[<prev] [next>] [<thread-prev] [thread-next>] [day] [month] [year] [list]
Message-ID: <20240501133608.GB39737@lorien.usersys.redhat.com>
Date: Wed, 1 May 2024 09:36:08 -0400
From: Phil Auld <pauld@...hat.com>
To: Yury Norov <yury.norov@...il.com>
Cc: Ankit Jain <ankit-aj.jain@...adcom.com>, linux@...musvillemoes.dk,
akpm@...ux-foundation.org, linux-kernel@...r.kernel.org,
juri.lelli@...hat.com, ajay.kaher@...adcom.com,
alexey.makhalov@...adcom.com, vasavi.sirnapalli@...adcom.com,
Paul Turner <pjt@...gle.com>, Ingo Molnar <mingo@...hat.com>,
Peter Zijlstra <peterz@...radead.org>,
Vincent Guittot <vincent.guittot@...aro.org>,
Dietmar Eggemann <dietmar.eggemann@....com>,
Steven Rostedt <rostedt@...dmis.org>,
Ben Segall <bsegall@...gle.com>, Mel Gorman <mgorman@...e.de>,
Daniel Bristot de Oliveira <bristot@...hat.com>,
Valentin Schneider <vschneid@...hat.com>
Subject: Re: [PATCH] lib/cpumask: Boot option to disable tasks distribution
within cpumask
Hi Yuri,
On Tue, Apr 30, 2024 at 11:23:07AM -0700 Yury Norov wrote:
> On Tue, Apr 30, 2024 at 02:34:31PM +0530, Ankit Jain wrote:
> > commit 46a87b3851f0 ("sched/core: Distribute tasks within affinity masks")

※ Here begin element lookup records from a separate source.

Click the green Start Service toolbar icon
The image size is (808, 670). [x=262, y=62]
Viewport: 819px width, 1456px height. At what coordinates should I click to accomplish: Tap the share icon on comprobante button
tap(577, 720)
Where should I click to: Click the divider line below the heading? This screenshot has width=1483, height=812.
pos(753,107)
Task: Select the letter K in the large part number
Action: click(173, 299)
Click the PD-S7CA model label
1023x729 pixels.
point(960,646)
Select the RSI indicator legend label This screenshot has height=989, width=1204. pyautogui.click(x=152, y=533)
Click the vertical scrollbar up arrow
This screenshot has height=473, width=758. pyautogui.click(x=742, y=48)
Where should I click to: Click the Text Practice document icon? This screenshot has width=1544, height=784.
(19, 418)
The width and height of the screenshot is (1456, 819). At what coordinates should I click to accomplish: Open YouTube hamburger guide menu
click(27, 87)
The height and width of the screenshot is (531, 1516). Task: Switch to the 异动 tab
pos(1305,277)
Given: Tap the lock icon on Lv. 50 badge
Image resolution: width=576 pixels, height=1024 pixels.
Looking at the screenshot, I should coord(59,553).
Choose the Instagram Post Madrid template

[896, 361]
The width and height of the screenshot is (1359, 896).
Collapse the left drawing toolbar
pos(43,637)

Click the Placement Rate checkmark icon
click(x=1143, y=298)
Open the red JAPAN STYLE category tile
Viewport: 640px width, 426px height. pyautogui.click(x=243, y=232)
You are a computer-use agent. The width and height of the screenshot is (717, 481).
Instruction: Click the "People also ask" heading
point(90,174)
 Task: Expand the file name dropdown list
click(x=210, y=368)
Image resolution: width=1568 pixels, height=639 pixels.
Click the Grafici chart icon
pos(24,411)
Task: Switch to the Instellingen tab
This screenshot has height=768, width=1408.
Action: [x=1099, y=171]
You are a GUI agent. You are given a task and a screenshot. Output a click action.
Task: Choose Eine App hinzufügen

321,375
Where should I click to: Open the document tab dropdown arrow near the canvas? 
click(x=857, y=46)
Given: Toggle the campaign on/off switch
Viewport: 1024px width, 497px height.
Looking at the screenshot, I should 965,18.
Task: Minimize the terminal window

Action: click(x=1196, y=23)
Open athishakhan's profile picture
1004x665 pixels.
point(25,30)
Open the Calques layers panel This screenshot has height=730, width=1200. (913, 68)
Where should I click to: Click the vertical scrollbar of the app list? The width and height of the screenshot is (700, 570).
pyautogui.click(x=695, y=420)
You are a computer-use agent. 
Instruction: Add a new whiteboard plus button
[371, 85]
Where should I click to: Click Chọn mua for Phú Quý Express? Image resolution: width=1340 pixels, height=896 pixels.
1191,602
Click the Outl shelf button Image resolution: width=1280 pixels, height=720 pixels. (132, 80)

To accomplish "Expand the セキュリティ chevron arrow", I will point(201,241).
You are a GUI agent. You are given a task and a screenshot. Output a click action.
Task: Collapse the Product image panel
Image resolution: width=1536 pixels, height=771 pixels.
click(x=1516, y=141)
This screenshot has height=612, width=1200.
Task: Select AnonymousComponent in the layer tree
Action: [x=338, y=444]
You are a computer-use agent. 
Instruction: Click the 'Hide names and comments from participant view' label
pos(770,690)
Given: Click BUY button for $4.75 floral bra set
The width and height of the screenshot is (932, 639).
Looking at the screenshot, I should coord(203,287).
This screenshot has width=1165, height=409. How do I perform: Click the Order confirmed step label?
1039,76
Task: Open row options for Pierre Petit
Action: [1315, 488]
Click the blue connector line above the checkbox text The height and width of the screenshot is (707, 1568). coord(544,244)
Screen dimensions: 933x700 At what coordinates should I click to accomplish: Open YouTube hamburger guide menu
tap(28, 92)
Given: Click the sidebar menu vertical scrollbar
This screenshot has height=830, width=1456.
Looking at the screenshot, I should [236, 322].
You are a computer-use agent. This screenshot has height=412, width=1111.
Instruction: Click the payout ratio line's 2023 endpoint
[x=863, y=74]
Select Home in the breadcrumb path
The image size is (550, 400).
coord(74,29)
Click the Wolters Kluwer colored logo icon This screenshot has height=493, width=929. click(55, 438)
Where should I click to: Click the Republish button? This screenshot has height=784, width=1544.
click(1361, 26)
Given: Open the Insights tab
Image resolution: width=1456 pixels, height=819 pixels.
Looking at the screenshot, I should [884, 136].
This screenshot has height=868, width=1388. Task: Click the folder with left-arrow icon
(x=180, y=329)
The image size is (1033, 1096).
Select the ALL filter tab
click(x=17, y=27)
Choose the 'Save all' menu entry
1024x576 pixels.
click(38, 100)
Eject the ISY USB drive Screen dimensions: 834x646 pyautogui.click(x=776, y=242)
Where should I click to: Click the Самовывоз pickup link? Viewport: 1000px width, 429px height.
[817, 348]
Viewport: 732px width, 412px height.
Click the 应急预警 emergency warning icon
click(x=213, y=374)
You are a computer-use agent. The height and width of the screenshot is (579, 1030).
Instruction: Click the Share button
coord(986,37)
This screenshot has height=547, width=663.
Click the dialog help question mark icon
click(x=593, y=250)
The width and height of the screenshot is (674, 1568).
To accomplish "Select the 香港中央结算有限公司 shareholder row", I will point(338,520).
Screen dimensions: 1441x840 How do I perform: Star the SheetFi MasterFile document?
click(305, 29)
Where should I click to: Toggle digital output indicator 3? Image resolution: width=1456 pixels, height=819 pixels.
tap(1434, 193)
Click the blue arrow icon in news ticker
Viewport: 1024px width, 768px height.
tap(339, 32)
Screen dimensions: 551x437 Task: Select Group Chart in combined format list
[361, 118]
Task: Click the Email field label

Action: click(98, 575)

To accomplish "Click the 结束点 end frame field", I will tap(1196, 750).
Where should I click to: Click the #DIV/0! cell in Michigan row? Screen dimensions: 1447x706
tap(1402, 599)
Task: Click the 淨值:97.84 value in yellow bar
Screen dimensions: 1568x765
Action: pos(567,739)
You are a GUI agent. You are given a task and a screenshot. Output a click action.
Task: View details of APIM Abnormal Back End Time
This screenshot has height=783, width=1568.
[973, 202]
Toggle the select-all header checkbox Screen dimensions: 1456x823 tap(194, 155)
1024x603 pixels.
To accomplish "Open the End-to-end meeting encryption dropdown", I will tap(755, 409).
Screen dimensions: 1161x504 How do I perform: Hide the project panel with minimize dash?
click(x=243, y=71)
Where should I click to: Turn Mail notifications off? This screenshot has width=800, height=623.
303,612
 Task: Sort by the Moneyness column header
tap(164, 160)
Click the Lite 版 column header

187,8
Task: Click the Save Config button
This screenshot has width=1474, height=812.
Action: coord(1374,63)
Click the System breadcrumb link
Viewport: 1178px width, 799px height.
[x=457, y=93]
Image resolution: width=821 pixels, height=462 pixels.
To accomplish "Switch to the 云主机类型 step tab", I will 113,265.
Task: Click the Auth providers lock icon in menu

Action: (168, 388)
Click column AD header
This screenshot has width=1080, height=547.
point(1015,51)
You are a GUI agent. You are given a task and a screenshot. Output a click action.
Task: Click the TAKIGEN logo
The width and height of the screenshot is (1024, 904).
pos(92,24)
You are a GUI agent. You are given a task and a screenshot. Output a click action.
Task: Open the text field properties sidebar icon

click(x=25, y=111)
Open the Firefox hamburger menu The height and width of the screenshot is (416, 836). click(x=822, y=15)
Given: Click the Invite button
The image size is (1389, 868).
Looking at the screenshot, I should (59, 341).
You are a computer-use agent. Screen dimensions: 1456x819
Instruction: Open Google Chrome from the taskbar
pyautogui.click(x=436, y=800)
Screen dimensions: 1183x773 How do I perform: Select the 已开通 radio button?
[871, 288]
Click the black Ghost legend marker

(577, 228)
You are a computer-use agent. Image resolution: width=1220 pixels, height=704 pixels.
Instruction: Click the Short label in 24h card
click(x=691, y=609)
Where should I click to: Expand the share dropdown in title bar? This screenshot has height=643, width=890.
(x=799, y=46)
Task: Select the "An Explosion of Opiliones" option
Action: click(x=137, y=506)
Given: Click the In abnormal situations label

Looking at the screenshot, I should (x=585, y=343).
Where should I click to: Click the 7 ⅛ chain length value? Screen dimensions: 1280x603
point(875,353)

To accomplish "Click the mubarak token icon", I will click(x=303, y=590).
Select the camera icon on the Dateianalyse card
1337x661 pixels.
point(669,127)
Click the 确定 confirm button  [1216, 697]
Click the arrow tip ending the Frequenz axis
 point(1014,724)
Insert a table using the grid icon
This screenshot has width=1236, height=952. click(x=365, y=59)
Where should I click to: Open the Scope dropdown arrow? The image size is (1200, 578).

> > and commit 14e292f8d453 ("sched,rt: Use cpumask_any*_distribute()")
> > introduced the logic to distribute the tasks within cpumask upon initial
> > wakeup.
>
> So let's add the authors in CC list?
>
> > For Telco RAN deployments, isolcpus are a necessity to cater to
> > the requirement of low latency applications. These isolcpus are generally
> > tickless so that high priority SCHED_FIFO tasks can execute without any
> > OS jitter. Since load balancing is disabled on isocpus, any task
> > which gets placed on these CPUs can not be migrated on its own.
> > For RT applications to execute on isolcpus, a guaranteed kubernetes pod
> > with all isolcpus becomes the requirement and these RT applications are
> > affine to execute on a specific isolcpu within the kubernetes pod.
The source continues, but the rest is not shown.